Instantes después me levanté de mi silla, estiré mis brazos, sacudí algunas pequeñas contracturas en mi espalda, saludé al mozo, y volví a encandilarme bajo el mortecino resplandor grisáceo de estos días patrios, donde nos han secuestrado hasta el mismísimo sol. Atrás quedaba J, volviendo al repaso de sus manuscritos, desafiando a la celeridad dictada como norma urbana, decidido a resistir en sus convicciones, hasta el final.
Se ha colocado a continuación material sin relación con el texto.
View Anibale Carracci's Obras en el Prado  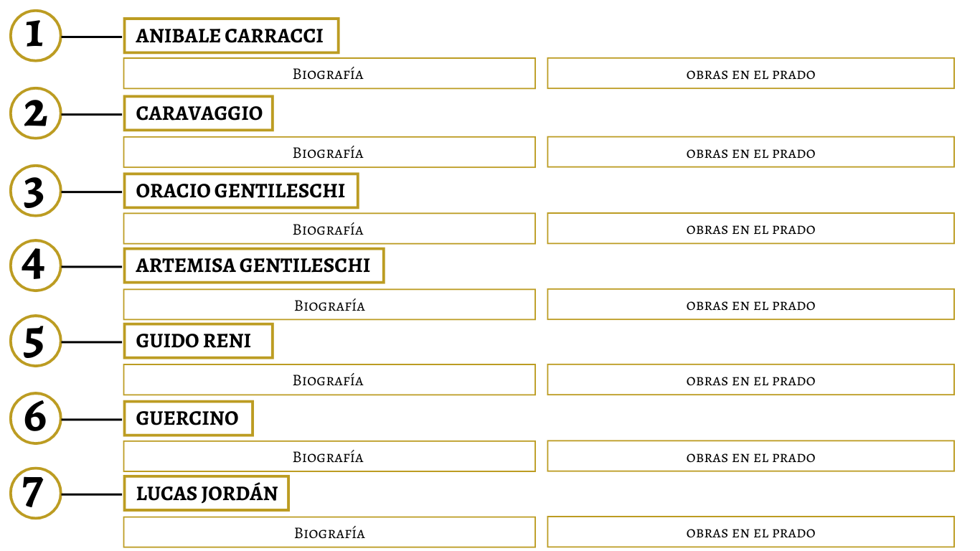[750, 73]
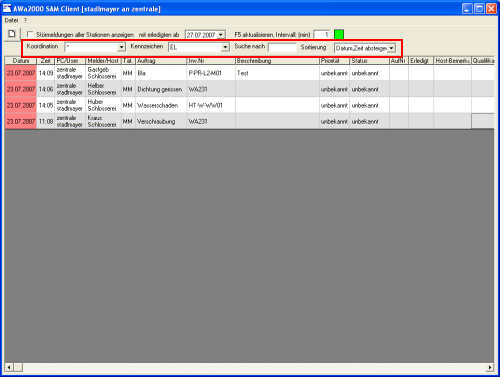Open the Koordination dropdown
This screenshot has height=377, width=500.
tap(121, 47)
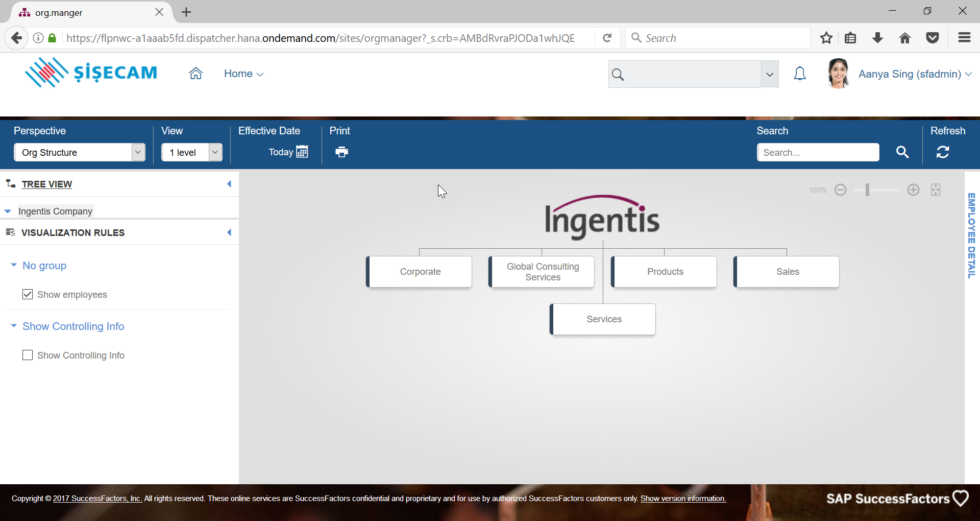Click the home house icon
Screen dimensions: 980x521
tap(195, 74)
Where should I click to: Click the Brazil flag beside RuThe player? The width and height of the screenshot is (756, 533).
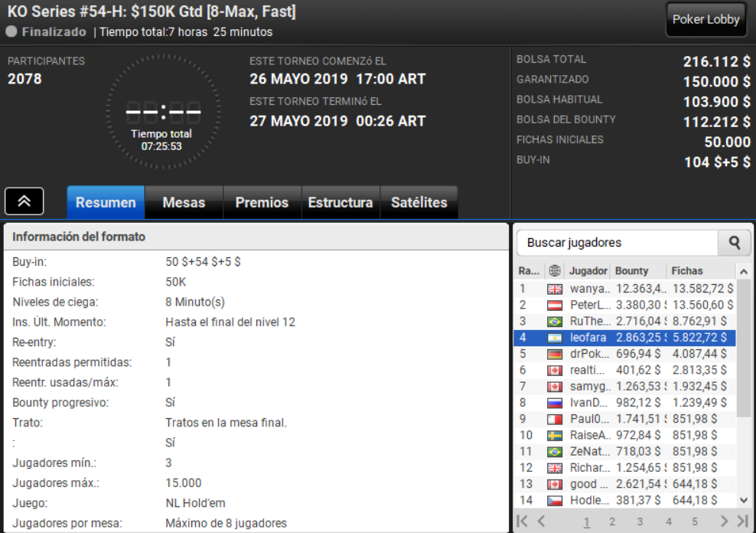(x=555, y=322)
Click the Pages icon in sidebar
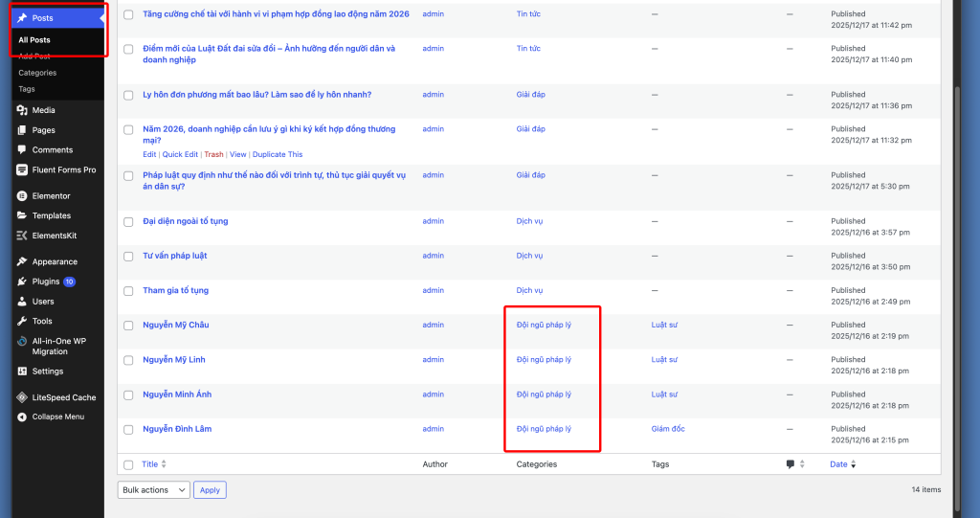This screenshot has width=980, height=518. [x=22, y=130]
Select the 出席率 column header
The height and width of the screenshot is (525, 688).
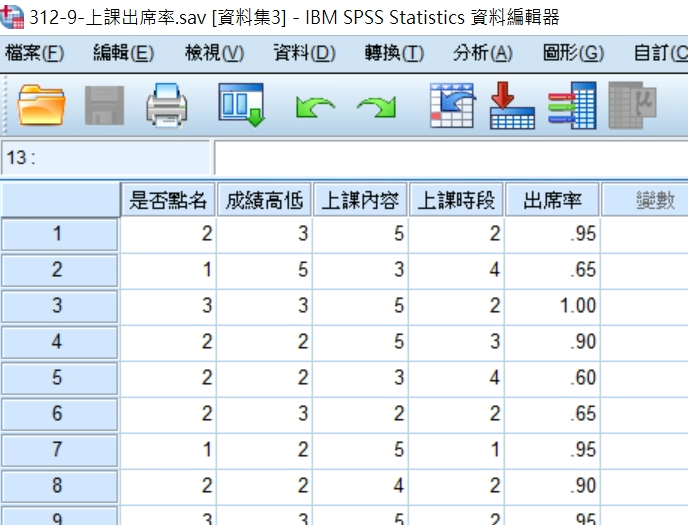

En esa esquina, dos automovilistas se insultaban y amagaban saltar a la acera para jugar unos instantes a los cowboys, dos energúmenos tan idiotas como peligrosos: instantánea de nuestro tiempo.
Observé con inocultable desprecio semejante panorama, y en mi mente, sólo logré situar a esa mentada mecha a punto de encenderse… la mecha tan prolijamente advertida por mi amigo J… la mecha que puede aparecer en el momento y en el lugar menos previsto.